Can you print, word for word, the stretch of the fast-neutrino passage below running from "The fast neutrino experiment" up to and including "fast neutrino anomaly."?

§ **Passage to read**
******
Once relativity comes into it conventions have to be used to manage time even within a frame of reference. Or rather, a better way of thinking about it may be that conventions to manage time are required to establish a frame of reference. Remember, the universe doesn’t know anything about our frames of reference. They are just a means for us to apply physical laws somewhat more easily. We should always ask whether all the phenomena we are measuring are in fact entirely relative to our frame of reference. Otherwise we are not measuring what we think we’re measuring. It’s a failure to question the validity of the frame of reference that lies behind the apparent anomaly of “fast neutrinos”.

The fast neutrino experiment relied on a convention whereby all clocks indicate the same time as on a master clock (i.e. they simply tried to determine Coordinated Universal Time (UTC) with great accuracy at both the sending (CERN) and receiving points (the OPERA detector at Gran Sasso Laboratory in a mountain 730km away)). So the convention for communication is that all transmissions received appear delayed by a time dependent on the distance from sender to receiver (i.e. distance divided by the speed of light, c). At least, that is the aim, but as I hope to explain, this was not achieved. It is the limitations of this approach (rather than any errors in execution) that I believe causes the fast neutrino anomaly.
******
§ **Data supplied**

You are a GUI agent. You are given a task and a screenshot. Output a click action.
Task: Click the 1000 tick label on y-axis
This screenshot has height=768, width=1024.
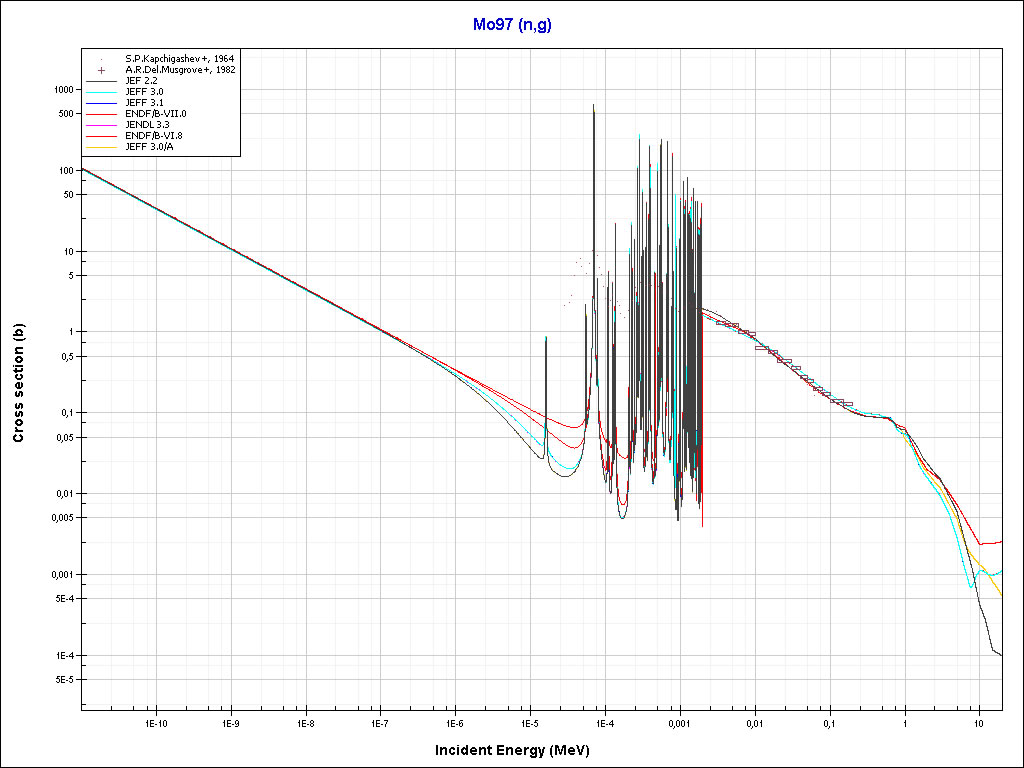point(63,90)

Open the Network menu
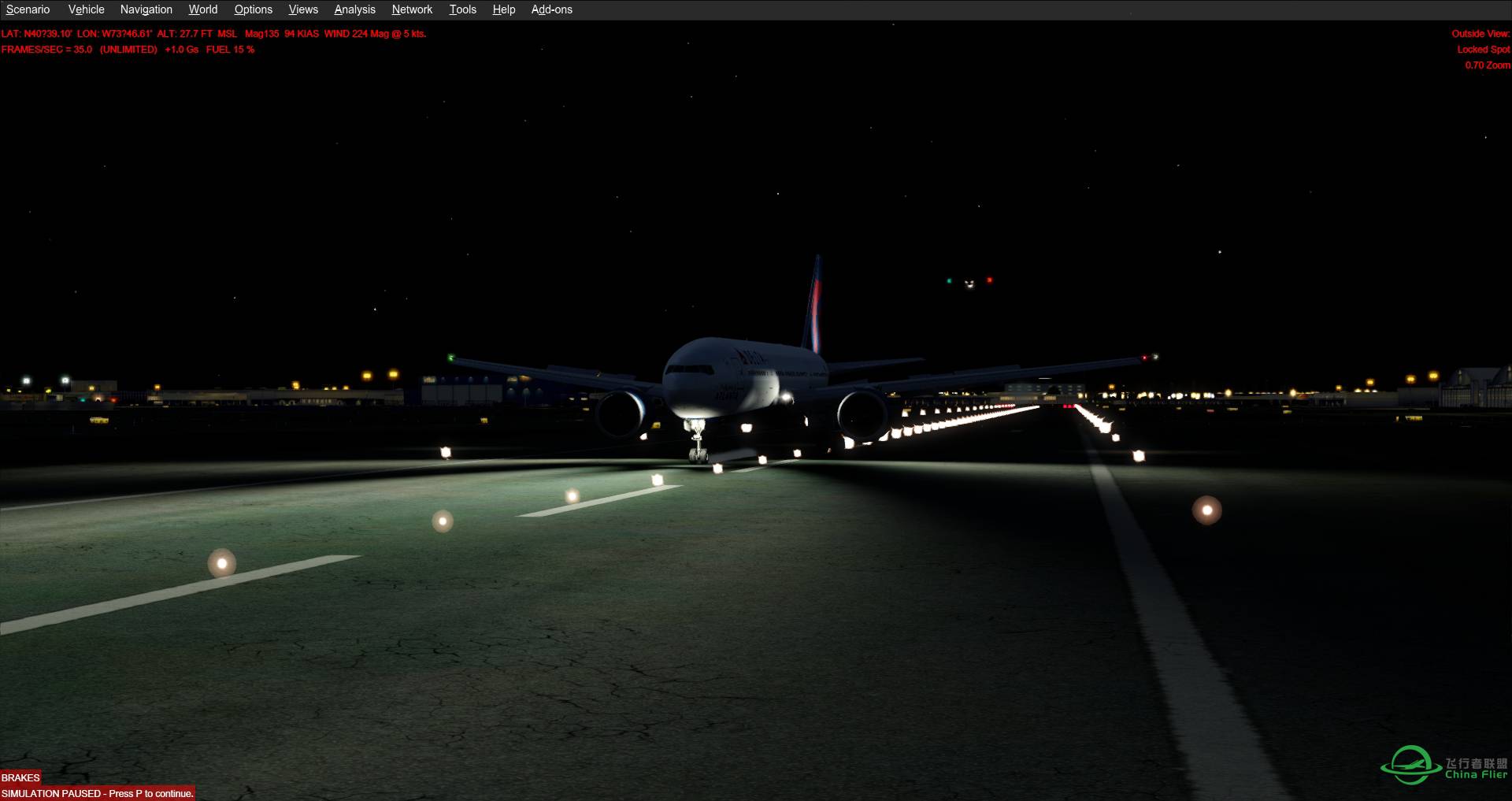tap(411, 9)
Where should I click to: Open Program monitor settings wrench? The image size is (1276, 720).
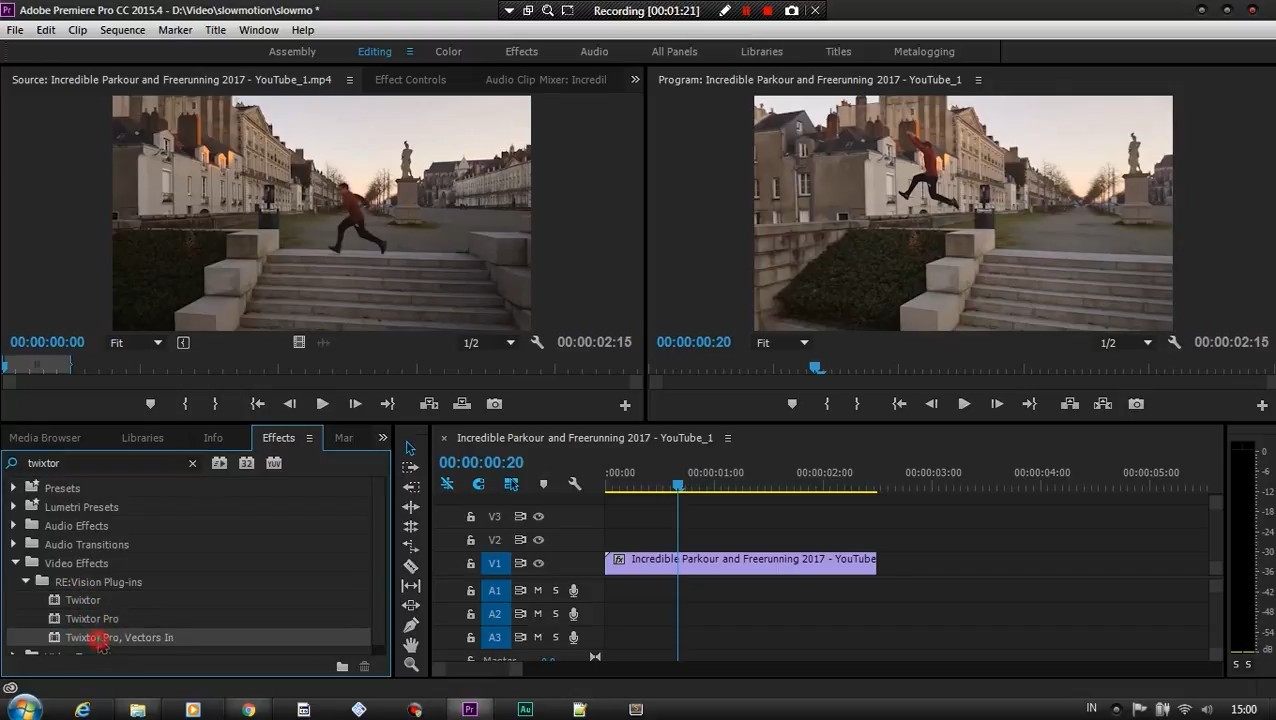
******
§ **In response**
The fast neutrino experiment relied on a convention whereby all clocks indicate the same time as on a master clock (i.e. they simply tried to determine Coordinated Universal Time (UTC) with great accuracy at both the sending (CERN) and receiving points (the OPERA detector at Gran Sasso Laboratory in a mountain 730km away)). So the convention for communication is that all transmissions received appear delayed by a time dependent on the distance from sender to receiver (i.e. distance divided by the speed of light, c). At least, that is the aim, but as I hope to explain, this was not achieved. It is the limitations of this approach (rather than any errors in execution) that I believe causes the fast neutrino anomaly.